* ARTICLE:
=-=-=-=-=

TheGuardian: War of the mosques is shattering Iraq's hopes
Peter Beaumont reports from Baghdad that the gunmen are finally succeeding in pushing the sectarian tension between Shia and Sunni towards the final abyss of all-out civil war
Sunday June 26, 2005
The Observer
When they killed Abdul Sattar Saffar al-Khazraji, he was waiting for the minibus that would take him to his work as a laboratory supervisor at Nahrain University.
At 8am, as the 30-year-old stood with other workers commuting from the Harriya district of Baghdad, two Opel cars sped up and blocked the road either side of him.
Two men on a motorbike roared into the gap left by the cars. The passenger fired at Abdul Sattar with a pistol as they approached, wounding him in the shoulder. As he collapsed in pain, the gunman delivered the coup de grce, putting a bullet into his head.

=-=-=-=-=

[Rows for locating described items]
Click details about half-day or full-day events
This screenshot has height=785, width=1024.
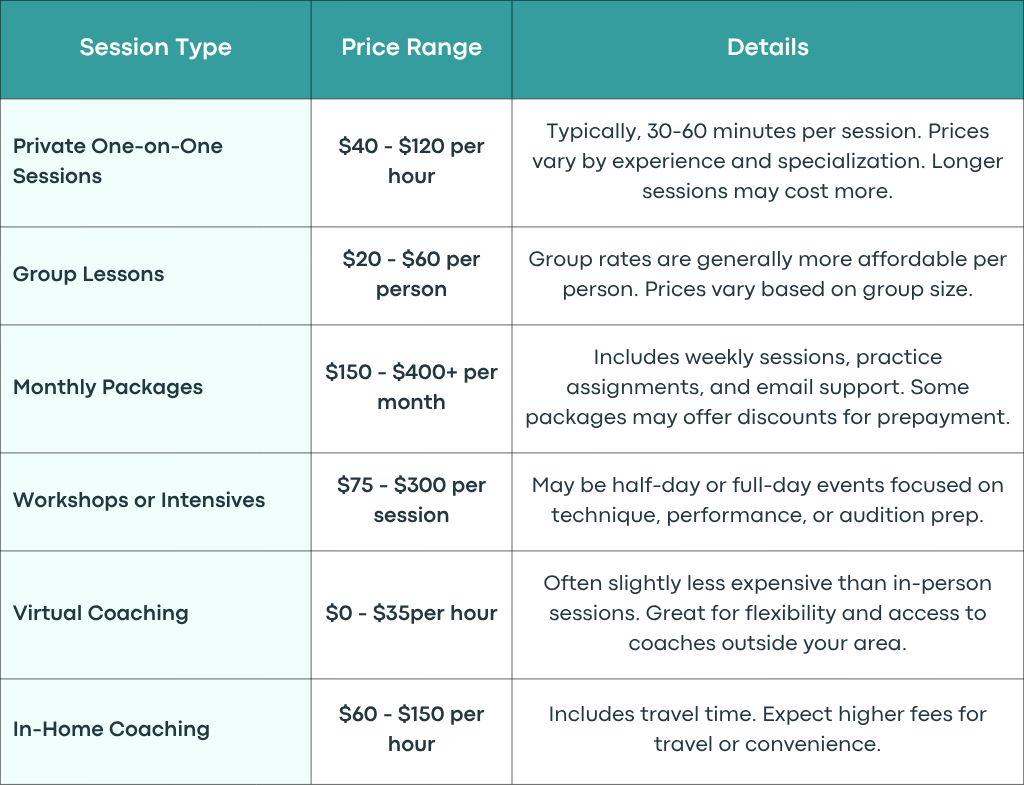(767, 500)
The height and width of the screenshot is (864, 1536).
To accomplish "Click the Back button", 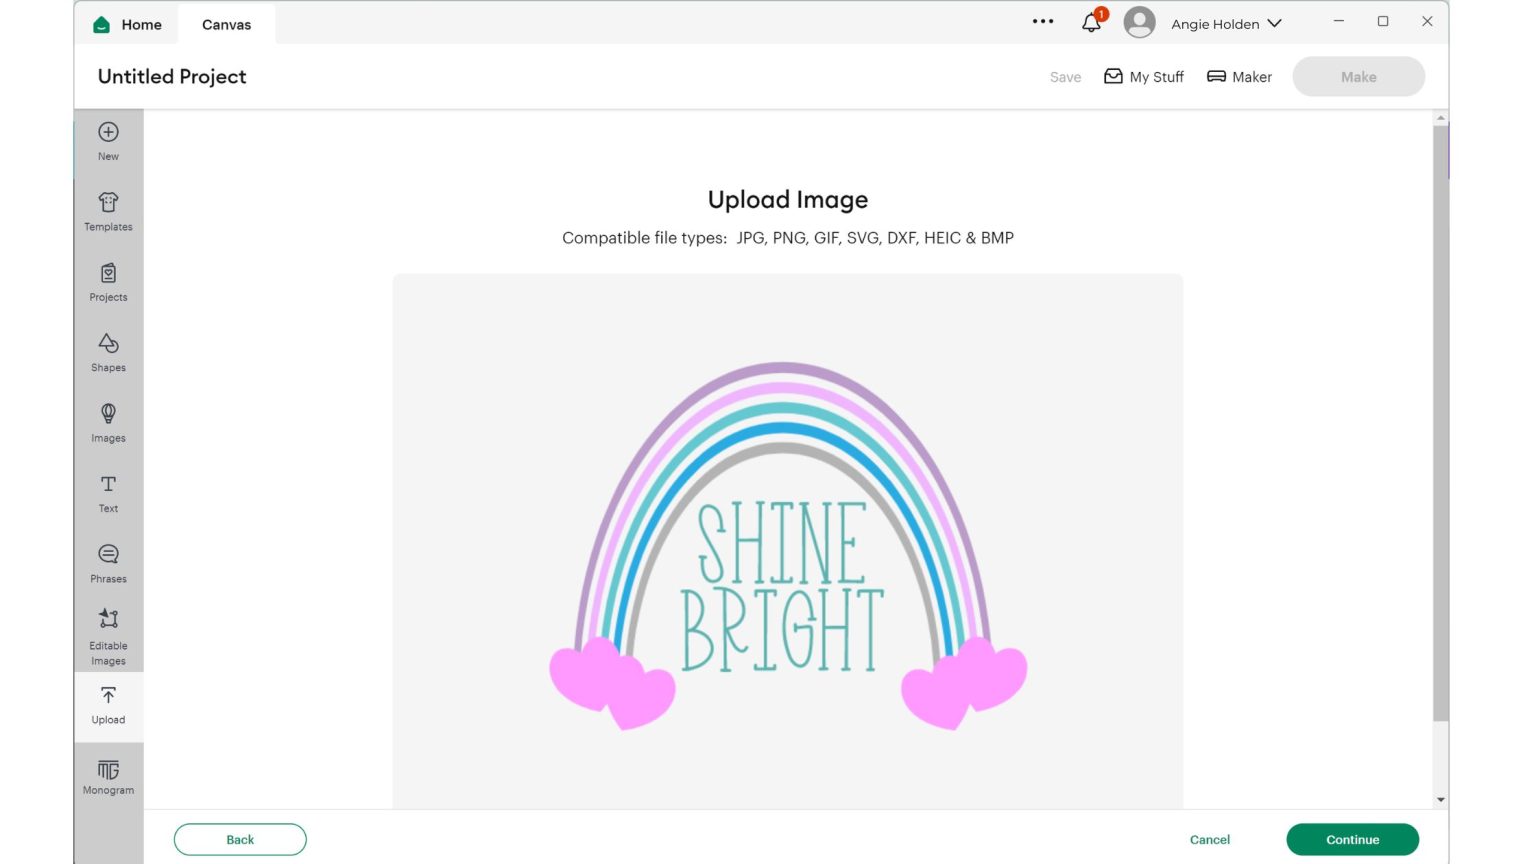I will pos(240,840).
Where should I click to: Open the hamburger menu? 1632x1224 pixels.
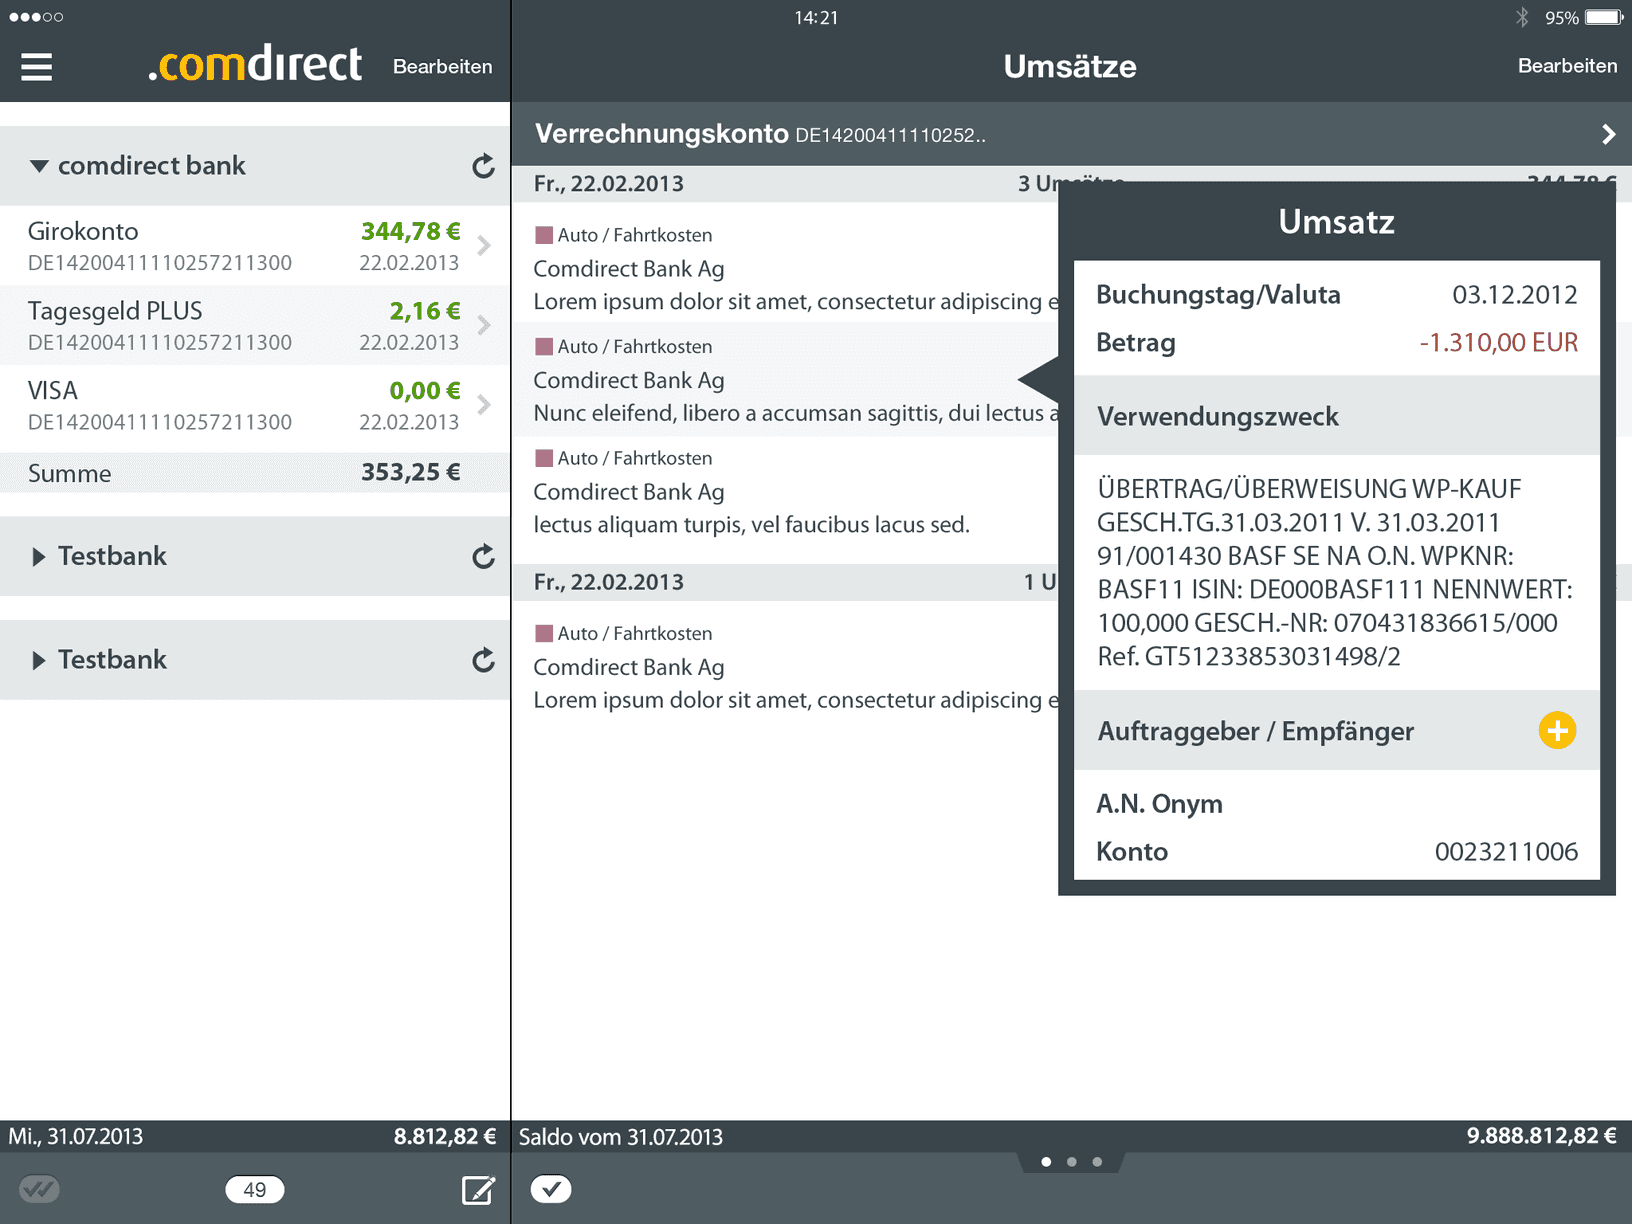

=-=-=-=-=

* TASKS AND EXERCISES:
• 1. Identify each line of the rows that contains the word "screenshot", and copy those lines. Matches must have the same case.
• 2. Go on with the article on sectarian killings in Baghdad from the point where it stops.

* ANSWERS TO THE PROBLEMS:
• 1.
This screenshot has height=785, width=1024.
The height and width of the screenshot is (864, 1536).

• 2.
In a city where assassination is commonplace, one more killing goes unremarked. Yet Abdul Sattar's death is a reminder of Iraq's most critical question: whether, after two years of insurgency, the bombers of Abu Musab al-Zarqawi and their allies are succeeding in a central aim - pushing a bruised population towards civil conflict.
For the significance of Abdul Sattar was his religion. He was a Sunni. His crime, friends say, was that he was pious and visible, a community leader well known for his involvement in charity and other religious works.
Go read the entire story!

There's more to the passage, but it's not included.